With Christmas coming on last week, I was reminded how important a part of our lives that church was. It was the spiritual centrepiece of the season to us. The highlight of Christmas, of course, was Midnight Mass. We went as a family and sang the carols, sometimes in Latin, and did all the rest. Then we walked home to Pleasant Street where there was a steak dinner already cooked on the stove waiting for us. We called it steak, but it was really stewing meat from Casey the butcher down on New Gower or Metcalf and Roberts just a little further up the road. There were butcher shops and fruit stores all over the west end in those days.
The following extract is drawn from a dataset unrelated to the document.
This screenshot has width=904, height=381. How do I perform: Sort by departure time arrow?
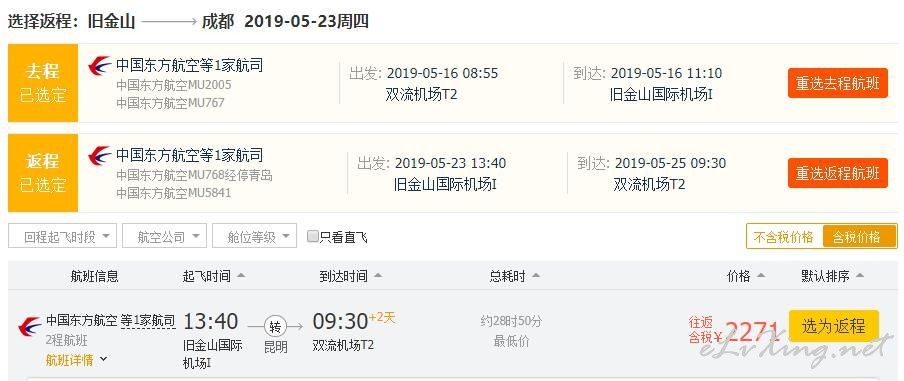[x=241, y=276]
Religion was a much bigger part of our lives then. For the Christmas season we had an Advent wreath at school and another in our home. That is a wreath made of fir boughs with four candles on it. The wreath was lit with special prayers during the four weeks leading up to Christmas. There was also, you may remember, a concentrated effort in those days to “Keep Christ in Christmas”. The campaign was organized by the Knights of Columbus and pushed hard in the Catholic schools. That Keep Christ in Christmas campaign seems to have largely disappeared. By the way, woe betide any young student at our school who dared shorten the word “Christmas” into Xmas. Justice was swift although I’m not sure God actually had a problem with it.
Another part of Christmas I remember as being important were the Christmas raffles. They were run in December by various religious organizations. They were fundraisers. The one I vividly remember would be the Mount Cashel Raffle. It was run by the Irish Christian Brothers and some of the floor workers and helpers at the event were senior boys from the Mount Cashel Orphanage. I always found that particular raffle sad because at the heart of it were little boys who weren’t at home for Christmas. I am aware of that wonderful line from Dicken’s A Christmas Carol; “It is at Christmas that Want is most keenly felt and Abundance rejoices.
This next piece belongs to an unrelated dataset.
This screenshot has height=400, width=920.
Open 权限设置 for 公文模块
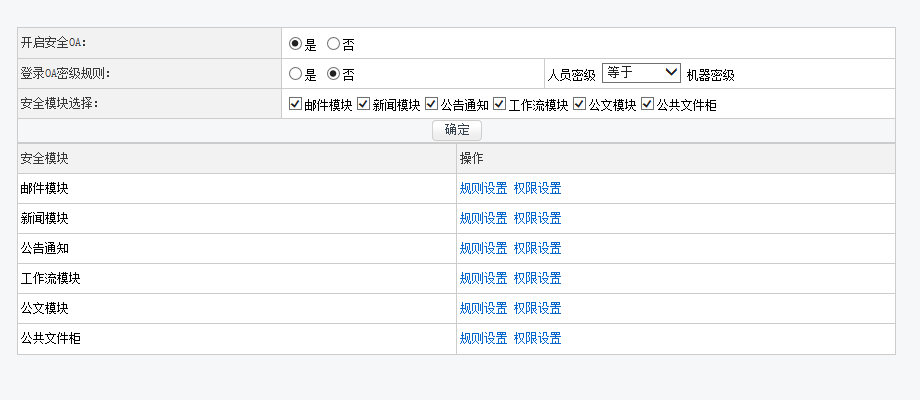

Standing this December in front of St. Patrick’s Church I can almost hear the ancient bells now silent that once boomed out over the west end of St. John’s. So much has happened over the years but having said that I will not be haunted by the Ghost of Christmas past but instead revel in the Ghost of Christmas present.
I look at the spire of St. Patrick’s and remember growing up in its shadow. They are happy memories from my formative years. Things have changed. I won’t have an Advent wreath but in another parish on Christmas Eve, I will still be at a Midnight Mass.